Rows from a dataset
----------------
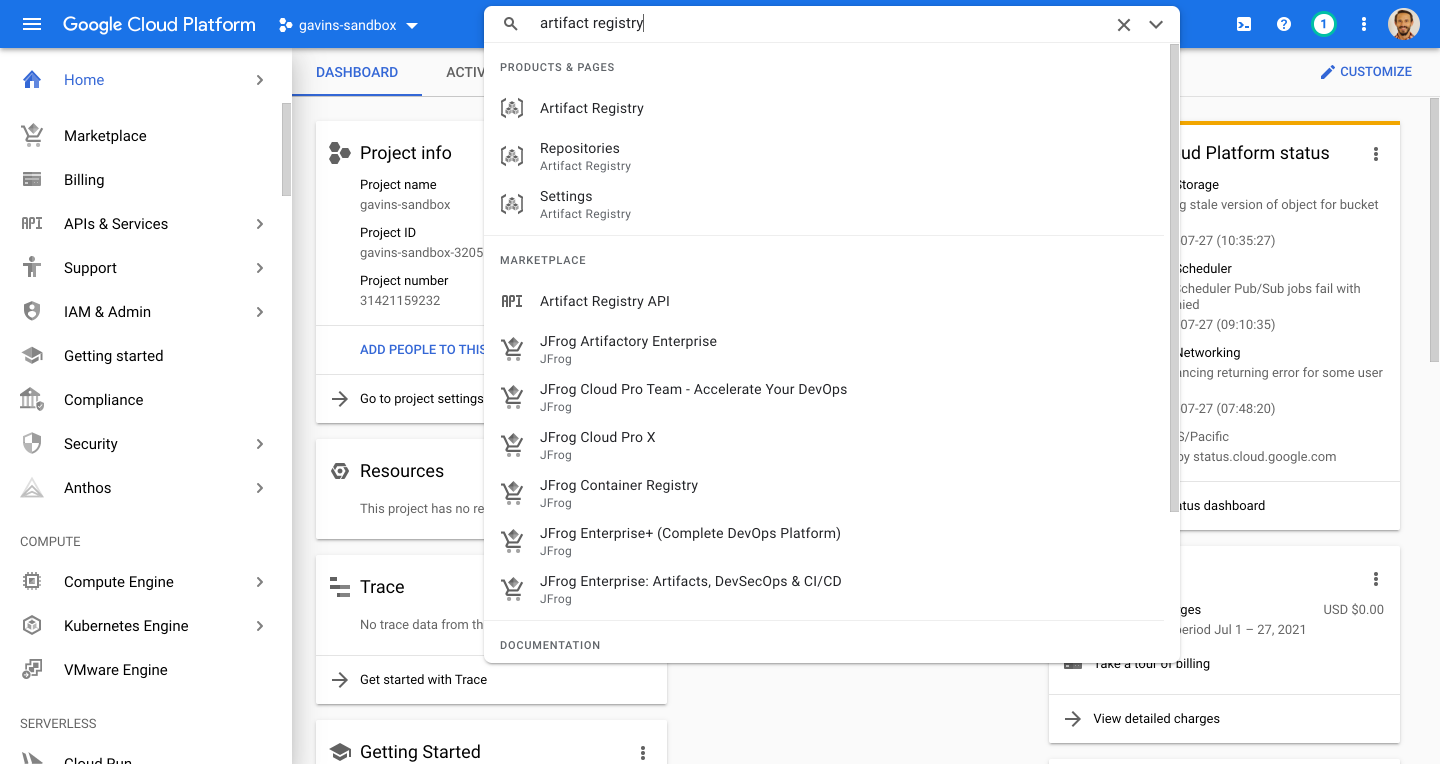Expand the Compute Engine submenu

pyautogui.click(x=259, y=582)
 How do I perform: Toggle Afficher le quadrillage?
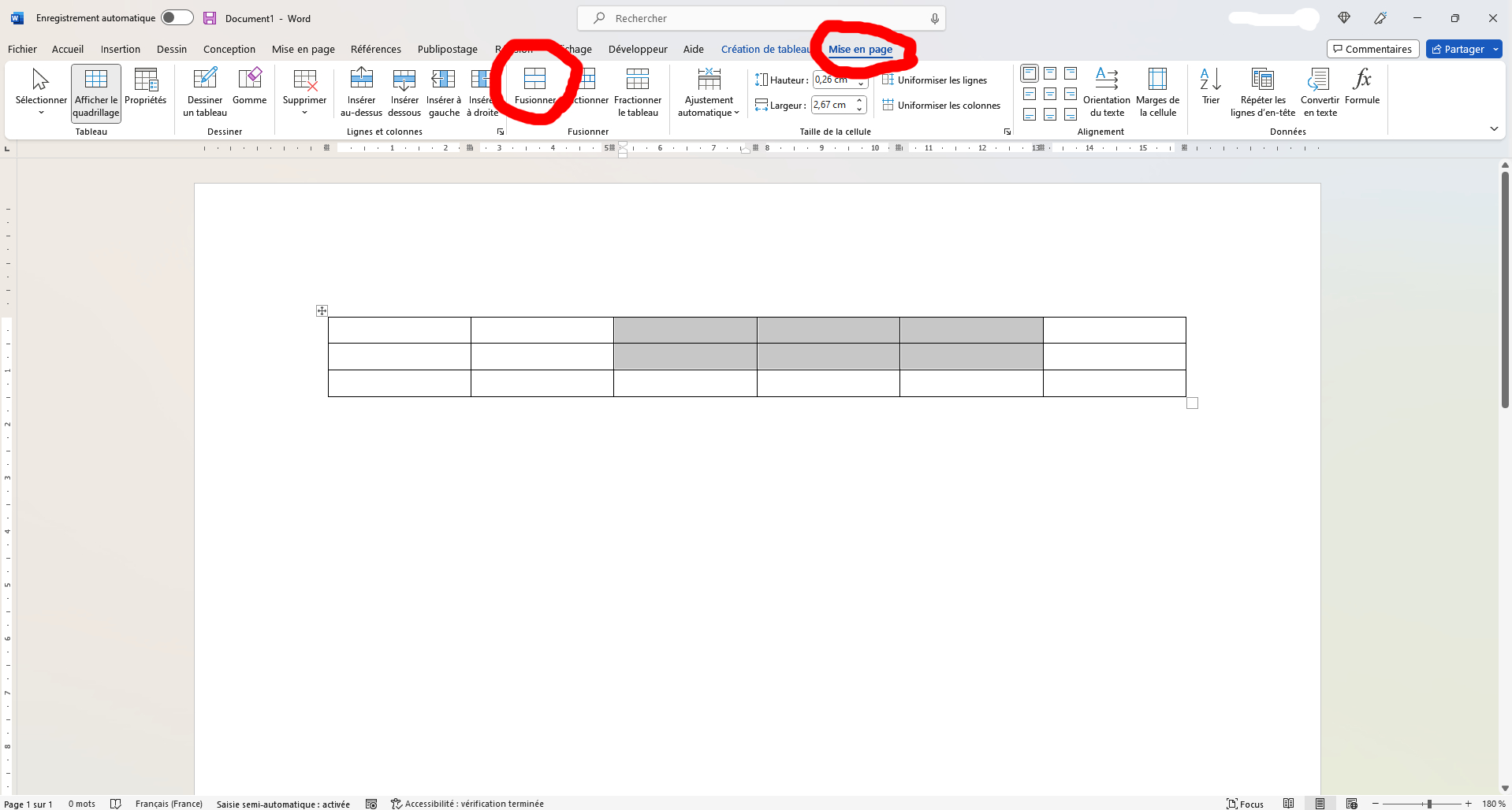click(95, 92)
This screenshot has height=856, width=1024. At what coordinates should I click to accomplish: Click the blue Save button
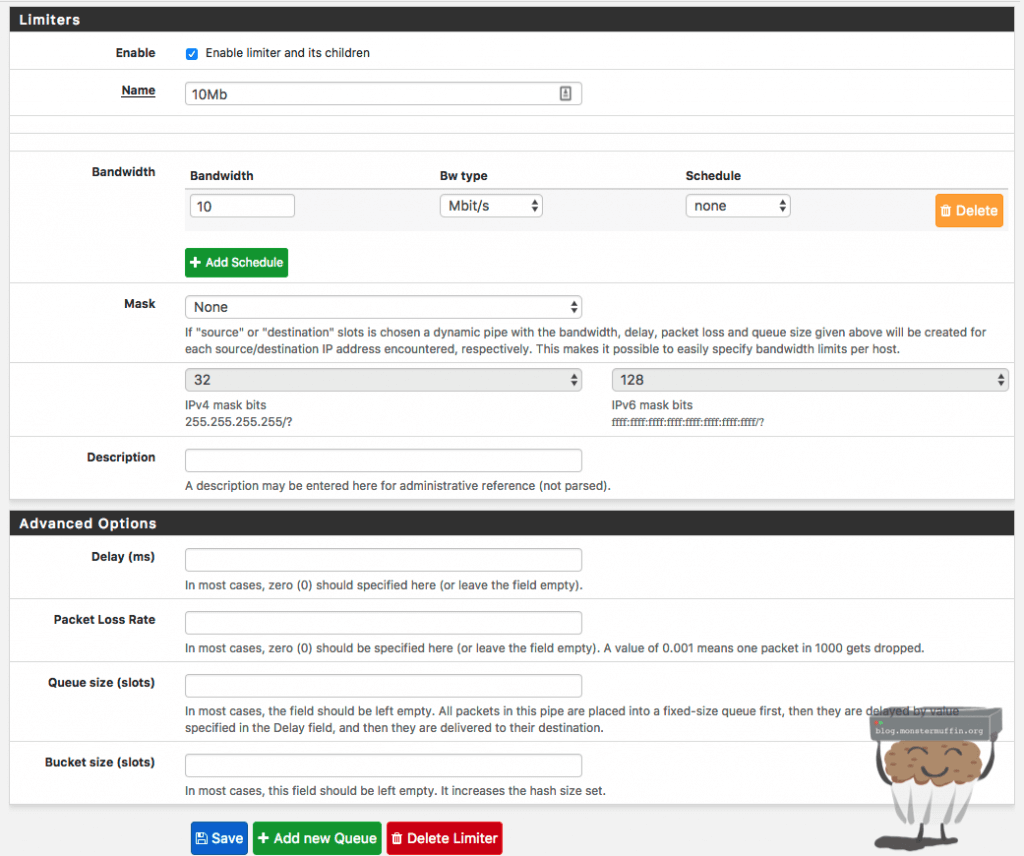pyautogui.click(x=218, y=838)
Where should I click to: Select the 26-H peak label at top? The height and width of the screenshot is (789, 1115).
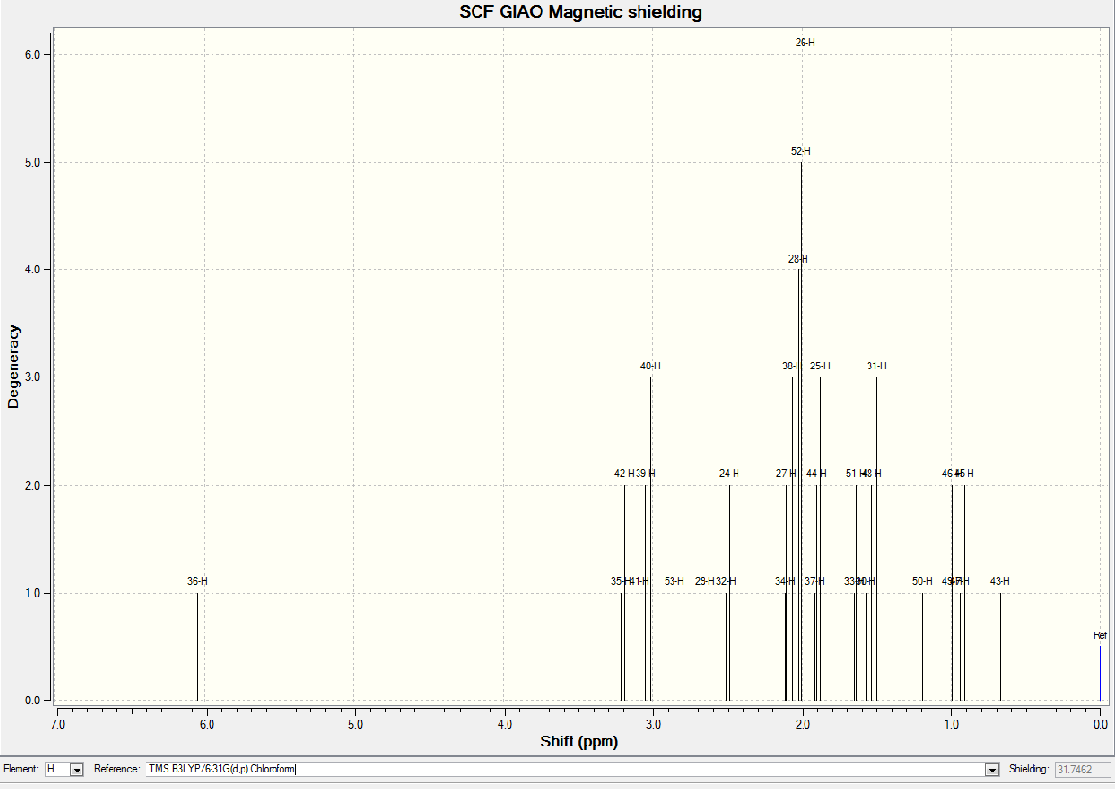click(x=805, y=43)
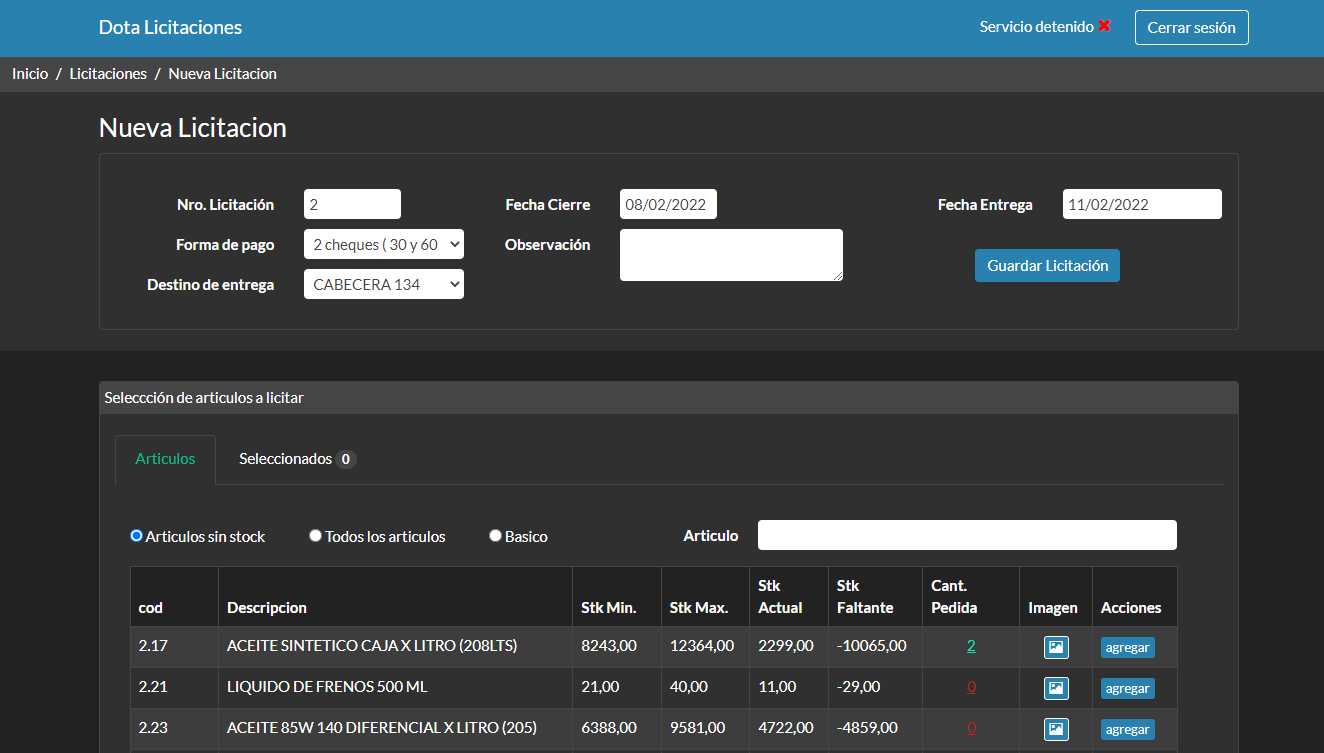The image size is (1324, 753).
Task: Click inside the Observación text area
Action: pyautogui.click(x=730, y=255)
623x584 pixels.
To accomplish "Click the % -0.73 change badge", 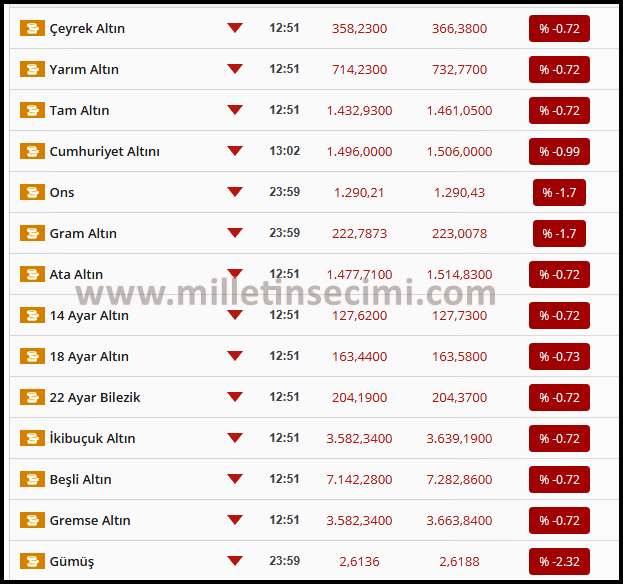I will tap(559, 356).
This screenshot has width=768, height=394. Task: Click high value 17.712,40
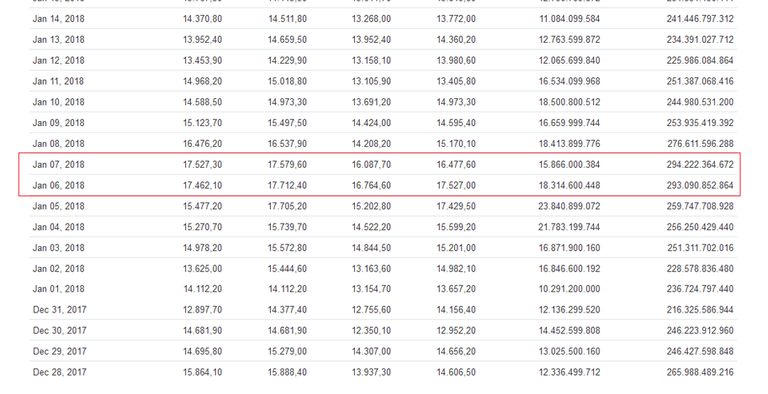coord(287,185)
----------------
(Problem to work on): Replace "screenshot" with "capture" in the lines from the one containing "This screenshot has height=856, width=1024." up to and including the one containing "Action: pyautogui.click(x=730, y=255)", leaving everything else as is. Return only those lines, without the pictures.

(Finished answer):
This capture has height=856, width=1024. At what coordinates should I click to accomplish: Click the blue Save button
pyautogui.click(x=218, y=838)
Where should I click to: Select the 26-H peak label at top? The height and width of the capture is (789, 1115).
click(x=805, y=43)
The image size is (1324, 753).
Task: Click inside the Observación text area
Action: pyautogui.click(x=730, y=255)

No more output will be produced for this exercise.